From my point of view, koala pap-feeding is the most beautiful example of “poop as a relay baton of life.” Usually I am thought of as the leftover, the post-script of digestion, the part you flush. But in the koala world, I become the seed that keeps the next generation alive. The framing flips one hundred and eighty degrees. It is honestly one of the loveliest things biology has come up with.

Human babies, while not as dramatic as koalas, actually do something surprisingly similar. During vaginal birth, the baby passes through the mother’s birth canal and is exposed to her gut and vaginal bacteria, which become the founding seed for the baby’s own microbiome. Research has shown that babies born by cesarean section have a slightly different microbiome composition for years afterward — another quiet illustration of mother-to-child microbial inheritance happening in our own species.

Gut bacteria, in other words, can be thought of as a second inheritance system running in parallel with DNA. DNA you inherit roughly half from each parent. The microbiome, you inherit primarily from your mother. Koala pap-feeding is just the most visible, most obvious version of a story that quietly plays out across most mammals on the planet.

Mammalian motherhood, then, is not just “providing milk” — it is also, very deeply, providing microbes. Across millions of years of evolution, mothers have not only fed their babies but also handed down the entire living machinery that makes life on this planet possible for their offspring. I sit at the very front of that line. An invisible but utterly decisive letter from one generation to the next.

One Thing You Can Do Today

Here is a slightly unusual one for tomorrow. The next time you wake up, try silently saying “thank you” to your own gut.

We barely think about gut bacteria in daily life. But inside your gut right now, there are over one hundred trillion bacteria, and the great majority of them are descendants of the bacteria you inherited at birth from your mother. Decades later, those exact same lineages are still alive in you, working away every single day, every single hour. When you actually pause and let that sink in, it is genuinely quietly moving.

In the koala world, this inheritance is visible — pap is the literal physical handoff event. In the human world, the same exact thing happens, just invisibly, at the microbial level rather than the visible one. I am, in a real sense, the occasional visible letter from that invisible inheritance.

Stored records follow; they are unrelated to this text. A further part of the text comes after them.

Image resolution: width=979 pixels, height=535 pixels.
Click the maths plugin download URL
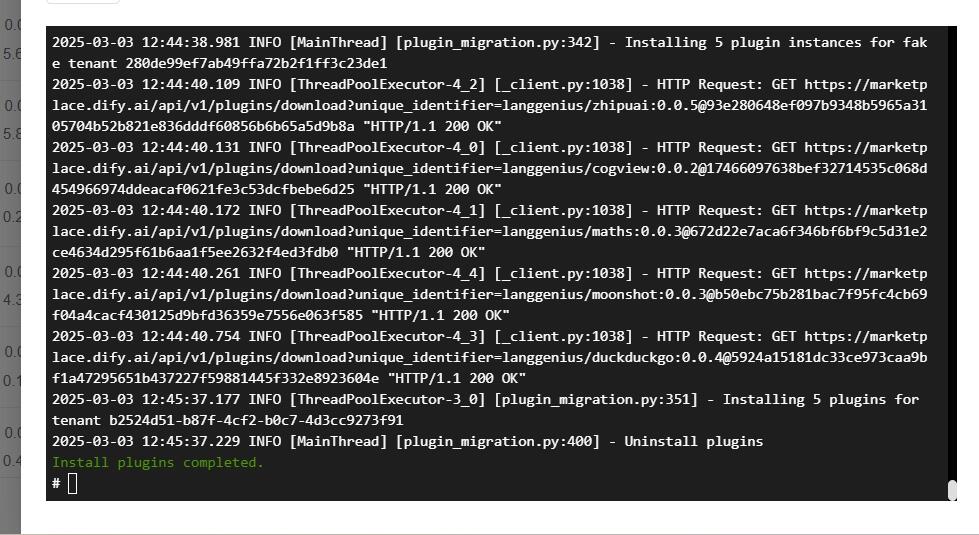click(490, 231)
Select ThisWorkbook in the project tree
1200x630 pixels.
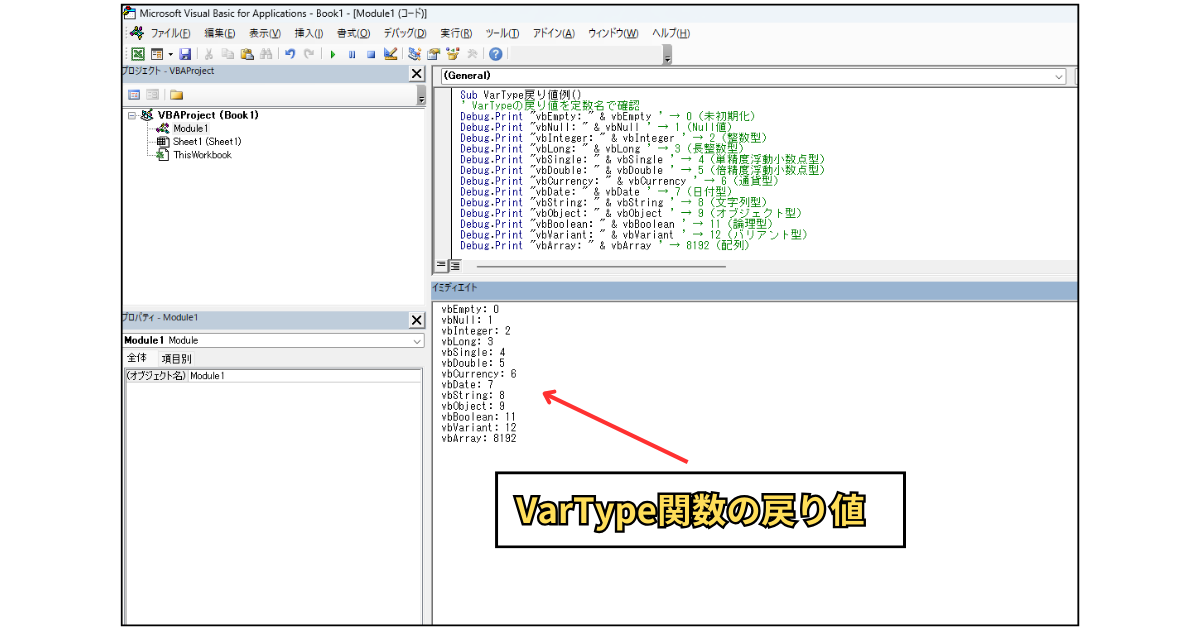pos(202,155)
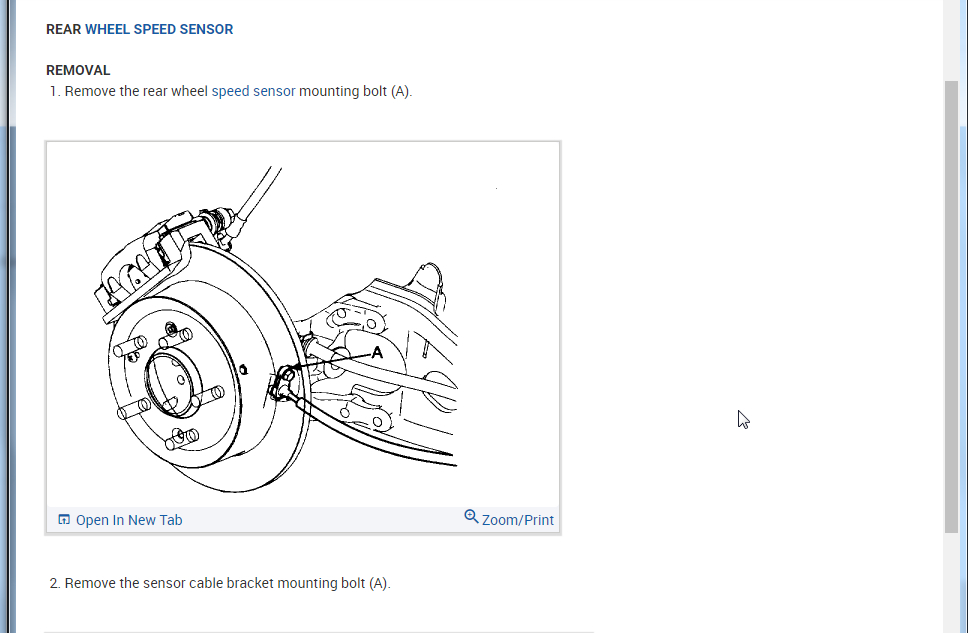This screenshot has width=968, height=633.
Task: Click the Open In New Tab icon
Action: point(64,520)
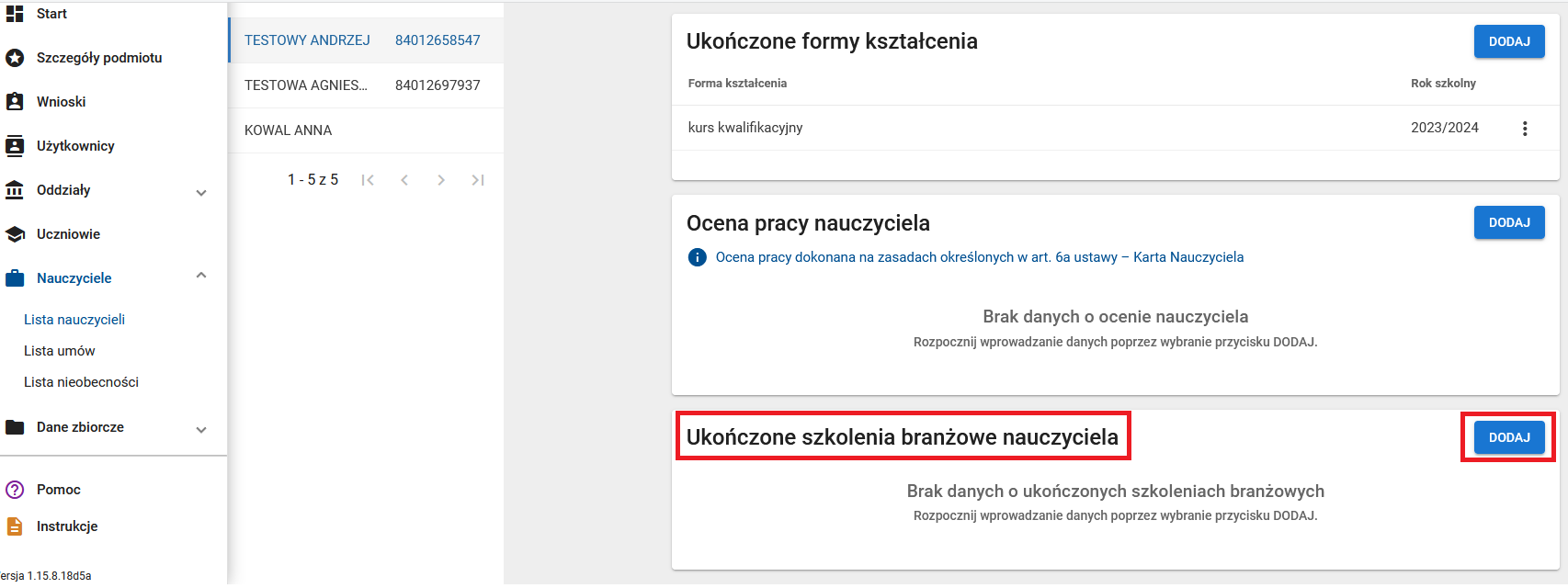Open the Nauczyciele folder icon
The image size is (1568, 588).
[x=17, y=277]
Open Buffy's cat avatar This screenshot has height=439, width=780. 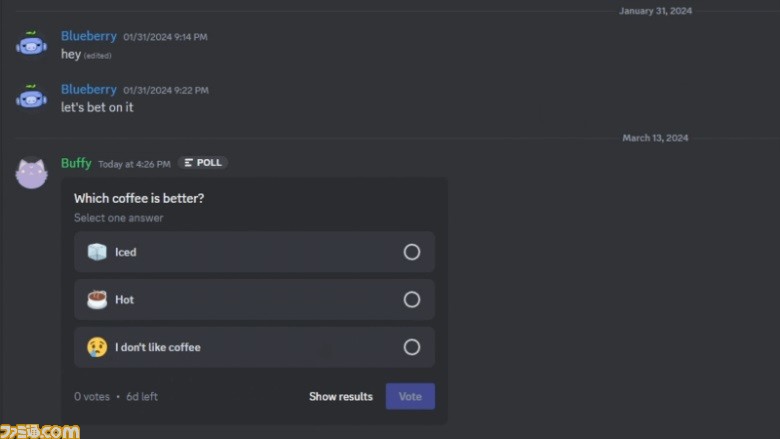point(31,173)
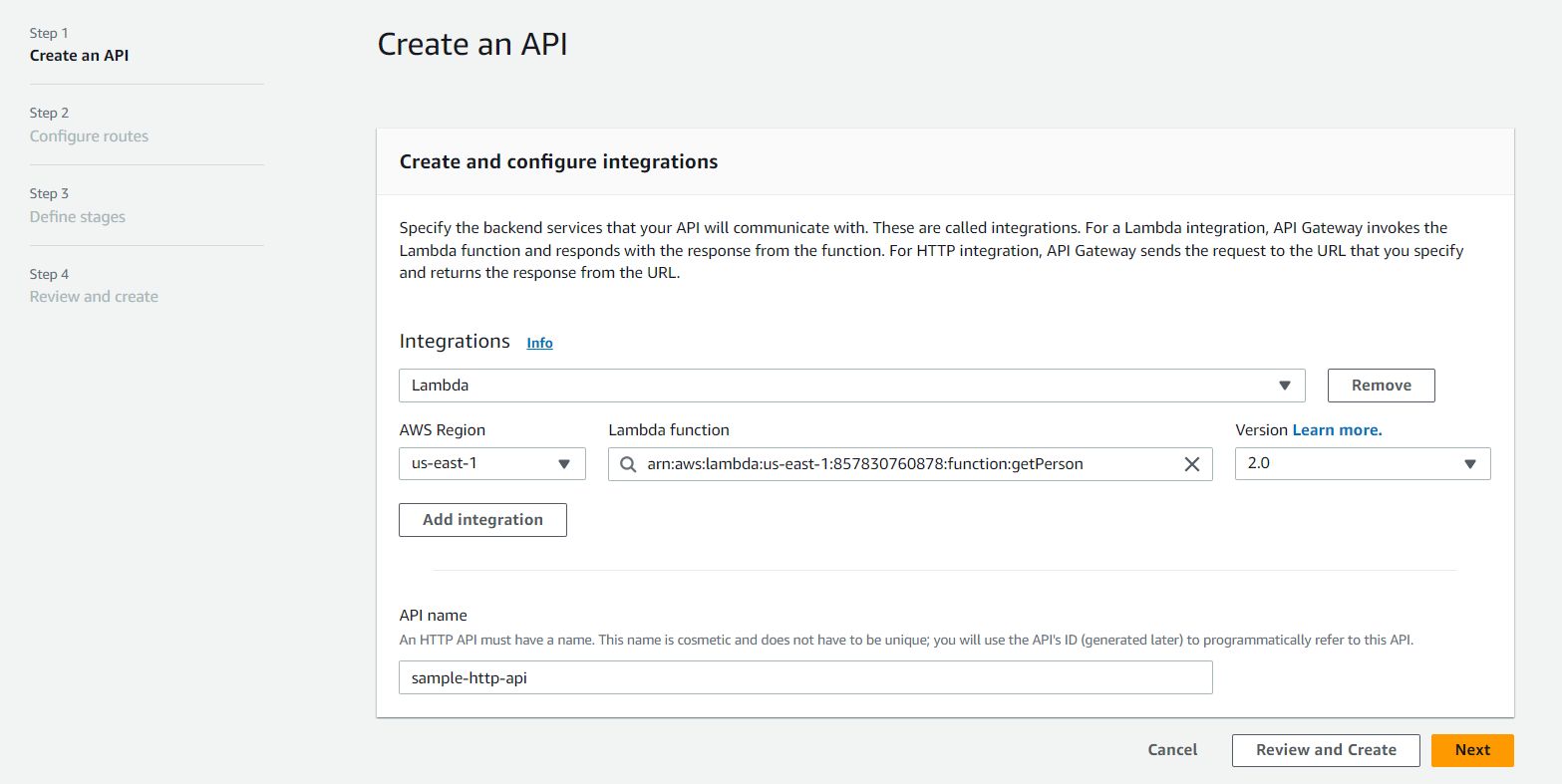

When you log my daily condition in the unchikun app, what you are actually tracking is not just “today’s health barometer” in some abstract sense. It is also, more deeply, a quiet record of how the microbes you inherited from your mother are doing right now, today.

Summary

Koala pap-feeding is the clearest, most touching window we have into the relay race of life through poop. Gut bacteria are something like a second inheritance, running alongside DNA, threaded through generations of mammals. Tomorrow morning, when you see me, take a small moment to remember the one hundred trillion invisible companions that originally came to you from someone who loved you first.